I'm not chained to 2D, just simpler and thought it might be better to learn (and I do like polygon aesthetic). Not too versed with Blender either*, though I have thought about going that route (simple untextured models) or maybe even a different model program. Same for 2D via 3D models (planes) imported into a 2D engine (Godot allows that, but then you're losing the benefits of in-engine polygons like animation etc). Godot also has a gridmap and decent+easy visual options (materials+lighting+SDFGI) that could help out with (mostly) textureless models.

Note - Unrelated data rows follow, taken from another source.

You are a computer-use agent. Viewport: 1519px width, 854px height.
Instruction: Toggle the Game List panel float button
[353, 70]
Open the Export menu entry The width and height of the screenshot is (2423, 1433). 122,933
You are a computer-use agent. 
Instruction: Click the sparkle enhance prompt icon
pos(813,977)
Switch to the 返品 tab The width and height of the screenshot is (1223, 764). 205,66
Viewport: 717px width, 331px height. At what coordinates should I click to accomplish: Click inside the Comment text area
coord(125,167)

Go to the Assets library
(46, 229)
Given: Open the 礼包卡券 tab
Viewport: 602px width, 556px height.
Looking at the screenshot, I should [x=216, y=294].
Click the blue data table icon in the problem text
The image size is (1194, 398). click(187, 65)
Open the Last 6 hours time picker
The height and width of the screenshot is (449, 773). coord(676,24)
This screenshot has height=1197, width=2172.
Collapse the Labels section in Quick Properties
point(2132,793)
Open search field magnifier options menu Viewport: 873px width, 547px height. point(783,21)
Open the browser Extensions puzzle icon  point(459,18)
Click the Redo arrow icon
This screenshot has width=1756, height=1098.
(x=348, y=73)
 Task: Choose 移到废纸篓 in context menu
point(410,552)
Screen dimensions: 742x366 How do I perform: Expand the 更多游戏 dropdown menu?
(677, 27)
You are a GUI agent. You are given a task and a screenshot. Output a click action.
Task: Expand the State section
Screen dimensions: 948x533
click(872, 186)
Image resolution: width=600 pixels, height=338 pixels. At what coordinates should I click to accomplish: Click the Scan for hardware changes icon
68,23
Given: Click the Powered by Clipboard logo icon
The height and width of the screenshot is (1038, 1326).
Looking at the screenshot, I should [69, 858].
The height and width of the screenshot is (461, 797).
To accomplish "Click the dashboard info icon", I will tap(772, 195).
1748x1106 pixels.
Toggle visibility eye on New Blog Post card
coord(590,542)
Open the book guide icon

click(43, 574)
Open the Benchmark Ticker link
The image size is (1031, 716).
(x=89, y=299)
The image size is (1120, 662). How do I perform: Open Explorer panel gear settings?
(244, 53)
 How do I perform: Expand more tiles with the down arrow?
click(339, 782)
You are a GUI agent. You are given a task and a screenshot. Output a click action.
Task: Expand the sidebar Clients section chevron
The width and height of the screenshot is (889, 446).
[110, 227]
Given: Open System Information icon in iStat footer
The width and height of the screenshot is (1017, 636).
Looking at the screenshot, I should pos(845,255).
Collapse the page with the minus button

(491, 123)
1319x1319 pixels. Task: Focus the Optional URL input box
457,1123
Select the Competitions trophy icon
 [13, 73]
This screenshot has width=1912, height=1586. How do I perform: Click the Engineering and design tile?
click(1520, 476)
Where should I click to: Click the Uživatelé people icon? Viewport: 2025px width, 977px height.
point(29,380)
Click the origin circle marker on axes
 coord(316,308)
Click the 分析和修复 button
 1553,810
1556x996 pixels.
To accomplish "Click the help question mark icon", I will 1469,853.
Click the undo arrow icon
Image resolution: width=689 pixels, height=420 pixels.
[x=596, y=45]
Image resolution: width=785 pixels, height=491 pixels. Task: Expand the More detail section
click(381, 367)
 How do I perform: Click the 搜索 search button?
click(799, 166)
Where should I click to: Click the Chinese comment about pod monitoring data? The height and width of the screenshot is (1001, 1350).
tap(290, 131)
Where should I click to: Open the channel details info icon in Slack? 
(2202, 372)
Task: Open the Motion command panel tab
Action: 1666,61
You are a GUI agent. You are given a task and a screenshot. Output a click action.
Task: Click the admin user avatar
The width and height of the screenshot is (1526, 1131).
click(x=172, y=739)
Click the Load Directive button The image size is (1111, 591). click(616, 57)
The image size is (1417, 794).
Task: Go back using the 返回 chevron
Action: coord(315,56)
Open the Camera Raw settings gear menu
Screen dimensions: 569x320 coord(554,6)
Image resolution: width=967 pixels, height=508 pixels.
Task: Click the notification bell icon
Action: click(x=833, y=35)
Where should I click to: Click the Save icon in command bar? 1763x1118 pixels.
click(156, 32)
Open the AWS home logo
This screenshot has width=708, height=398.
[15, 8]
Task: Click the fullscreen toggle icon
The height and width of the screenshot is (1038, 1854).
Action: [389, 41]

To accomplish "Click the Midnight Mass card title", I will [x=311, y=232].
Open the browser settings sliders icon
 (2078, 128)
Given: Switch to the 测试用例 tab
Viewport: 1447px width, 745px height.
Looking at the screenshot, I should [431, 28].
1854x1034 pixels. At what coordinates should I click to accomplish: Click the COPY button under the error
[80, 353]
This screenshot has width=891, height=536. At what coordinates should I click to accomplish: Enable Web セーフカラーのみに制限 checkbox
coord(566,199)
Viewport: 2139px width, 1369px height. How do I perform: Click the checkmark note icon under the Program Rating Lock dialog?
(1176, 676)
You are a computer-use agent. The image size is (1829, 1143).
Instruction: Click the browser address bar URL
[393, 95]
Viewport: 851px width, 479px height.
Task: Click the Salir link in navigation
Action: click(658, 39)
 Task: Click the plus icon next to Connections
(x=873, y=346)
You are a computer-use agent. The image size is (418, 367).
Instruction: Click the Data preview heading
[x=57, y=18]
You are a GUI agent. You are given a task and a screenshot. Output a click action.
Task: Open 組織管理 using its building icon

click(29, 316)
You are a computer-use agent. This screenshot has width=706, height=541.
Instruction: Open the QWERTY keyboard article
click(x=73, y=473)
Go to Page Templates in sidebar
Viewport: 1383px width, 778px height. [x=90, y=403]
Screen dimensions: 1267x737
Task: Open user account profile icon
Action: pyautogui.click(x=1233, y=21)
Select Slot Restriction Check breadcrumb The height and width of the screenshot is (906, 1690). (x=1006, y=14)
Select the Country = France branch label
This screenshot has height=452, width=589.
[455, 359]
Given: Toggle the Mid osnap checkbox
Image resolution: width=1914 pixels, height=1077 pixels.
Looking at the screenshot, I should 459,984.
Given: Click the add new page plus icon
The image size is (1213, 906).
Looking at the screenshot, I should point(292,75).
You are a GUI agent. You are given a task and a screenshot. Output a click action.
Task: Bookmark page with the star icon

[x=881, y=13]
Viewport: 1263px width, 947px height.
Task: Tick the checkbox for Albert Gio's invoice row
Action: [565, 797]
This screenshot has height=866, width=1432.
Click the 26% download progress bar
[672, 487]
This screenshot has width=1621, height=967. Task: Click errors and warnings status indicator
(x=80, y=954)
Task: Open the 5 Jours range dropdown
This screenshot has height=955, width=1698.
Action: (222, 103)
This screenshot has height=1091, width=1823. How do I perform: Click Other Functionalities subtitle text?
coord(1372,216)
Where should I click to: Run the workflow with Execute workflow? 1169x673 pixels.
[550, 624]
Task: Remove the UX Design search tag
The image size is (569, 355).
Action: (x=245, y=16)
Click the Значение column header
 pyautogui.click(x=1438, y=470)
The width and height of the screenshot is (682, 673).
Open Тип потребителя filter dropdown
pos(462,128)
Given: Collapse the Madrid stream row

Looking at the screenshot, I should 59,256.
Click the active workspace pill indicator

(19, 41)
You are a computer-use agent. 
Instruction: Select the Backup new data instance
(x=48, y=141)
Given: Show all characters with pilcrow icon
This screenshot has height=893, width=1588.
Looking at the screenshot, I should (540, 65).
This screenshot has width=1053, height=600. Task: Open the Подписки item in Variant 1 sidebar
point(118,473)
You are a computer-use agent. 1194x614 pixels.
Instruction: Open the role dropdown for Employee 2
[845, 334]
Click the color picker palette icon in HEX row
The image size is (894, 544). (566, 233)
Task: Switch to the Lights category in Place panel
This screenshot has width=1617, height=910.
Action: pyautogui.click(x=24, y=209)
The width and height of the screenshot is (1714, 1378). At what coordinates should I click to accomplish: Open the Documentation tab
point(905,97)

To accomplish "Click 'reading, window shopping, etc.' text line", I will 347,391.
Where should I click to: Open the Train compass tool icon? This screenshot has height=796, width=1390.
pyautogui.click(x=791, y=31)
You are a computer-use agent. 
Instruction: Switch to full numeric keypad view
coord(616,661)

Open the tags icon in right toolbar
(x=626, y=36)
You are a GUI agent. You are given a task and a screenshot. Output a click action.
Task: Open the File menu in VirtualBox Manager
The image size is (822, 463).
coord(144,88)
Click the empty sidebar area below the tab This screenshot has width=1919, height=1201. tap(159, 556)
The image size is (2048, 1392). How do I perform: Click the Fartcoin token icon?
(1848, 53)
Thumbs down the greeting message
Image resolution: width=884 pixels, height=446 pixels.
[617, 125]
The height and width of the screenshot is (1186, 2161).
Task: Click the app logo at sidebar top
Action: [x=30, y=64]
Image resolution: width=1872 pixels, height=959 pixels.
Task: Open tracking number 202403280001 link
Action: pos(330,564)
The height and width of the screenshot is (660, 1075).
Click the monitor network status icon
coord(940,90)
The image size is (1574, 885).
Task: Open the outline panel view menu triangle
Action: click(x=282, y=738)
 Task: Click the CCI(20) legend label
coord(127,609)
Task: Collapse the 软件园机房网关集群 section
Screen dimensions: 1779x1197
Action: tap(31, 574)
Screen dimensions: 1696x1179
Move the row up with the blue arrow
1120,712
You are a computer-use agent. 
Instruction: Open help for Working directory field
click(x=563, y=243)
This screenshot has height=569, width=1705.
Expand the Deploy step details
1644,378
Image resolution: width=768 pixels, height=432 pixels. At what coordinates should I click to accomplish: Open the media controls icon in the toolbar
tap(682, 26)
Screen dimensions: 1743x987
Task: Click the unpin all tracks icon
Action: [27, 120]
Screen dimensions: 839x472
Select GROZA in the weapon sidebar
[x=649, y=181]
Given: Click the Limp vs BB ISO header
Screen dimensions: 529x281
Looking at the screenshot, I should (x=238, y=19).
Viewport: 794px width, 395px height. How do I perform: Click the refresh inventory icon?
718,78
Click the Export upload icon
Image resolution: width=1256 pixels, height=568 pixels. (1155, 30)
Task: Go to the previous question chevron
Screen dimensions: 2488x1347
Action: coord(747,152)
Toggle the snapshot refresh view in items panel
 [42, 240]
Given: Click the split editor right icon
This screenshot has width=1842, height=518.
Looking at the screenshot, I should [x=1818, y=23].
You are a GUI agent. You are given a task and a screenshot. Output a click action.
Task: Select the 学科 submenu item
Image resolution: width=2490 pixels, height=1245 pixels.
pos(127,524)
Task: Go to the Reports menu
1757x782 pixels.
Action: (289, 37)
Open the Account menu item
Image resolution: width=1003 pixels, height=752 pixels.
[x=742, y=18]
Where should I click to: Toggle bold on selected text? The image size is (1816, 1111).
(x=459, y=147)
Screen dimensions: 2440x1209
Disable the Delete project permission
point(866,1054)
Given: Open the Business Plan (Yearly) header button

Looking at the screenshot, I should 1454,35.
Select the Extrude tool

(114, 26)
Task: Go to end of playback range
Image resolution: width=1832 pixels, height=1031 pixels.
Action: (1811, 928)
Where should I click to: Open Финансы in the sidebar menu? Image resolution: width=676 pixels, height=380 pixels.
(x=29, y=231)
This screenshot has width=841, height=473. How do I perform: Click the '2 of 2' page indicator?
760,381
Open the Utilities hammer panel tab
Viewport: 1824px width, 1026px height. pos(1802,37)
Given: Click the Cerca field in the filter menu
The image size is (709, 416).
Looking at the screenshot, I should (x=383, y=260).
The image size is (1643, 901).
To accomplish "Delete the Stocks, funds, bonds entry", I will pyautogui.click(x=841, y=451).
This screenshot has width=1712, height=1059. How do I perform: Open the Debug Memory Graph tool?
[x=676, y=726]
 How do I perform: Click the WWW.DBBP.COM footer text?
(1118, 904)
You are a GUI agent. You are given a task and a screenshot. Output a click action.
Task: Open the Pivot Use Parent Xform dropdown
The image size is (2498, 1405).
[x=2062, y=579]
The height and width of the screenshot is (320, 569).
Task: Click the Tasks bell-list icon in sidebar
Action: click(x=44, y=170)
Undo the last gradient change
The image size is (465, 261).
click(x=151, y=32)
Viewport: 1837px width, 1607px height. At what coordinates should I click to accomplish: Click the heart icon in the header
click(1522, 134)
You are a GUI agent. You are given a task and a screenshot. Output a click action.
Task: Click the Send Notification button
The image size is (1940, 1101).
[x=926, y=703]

Though in fairness, I haven't really looked at Raylib's 3D capability/options yet.
To be clear, when I said 'something else' I was wondering about other frameworks such as SFML or SDL etc (on Linux) and their (higher-level) polygon capability. OpenGL is way beyond me.
Other frameworks particularly because what I've made isn't actually specific to Raylib. I could put it in its own file and import+call it, so long as whatever else it is used in will accept a sequence (of vector2 values).
I might be able to make an editor, too (at least one that functions within the constraints of my format), or at very least a library viewer**. Though I still haven't made anything game-like yet (admittedly this format is a very similar concept to the gamebook format I mentioned, but a lot simpler "content") so that puts it in perspective.
*= have made a few models with it, though disliked the issues with modifiers and often preferred the Maya setup where everything was nodes (not that I can afford Maya, not used it in 10+ years)
**= like 8 polygons on-screen and you choose what it's loaded as, and a step up from that would be a tile-map
Unfortunately I don't have much in the way of good advice to give here. My game development experience is mostly limited to the project I posted in this thread, plus a number of ideas that I failed to actually start working on.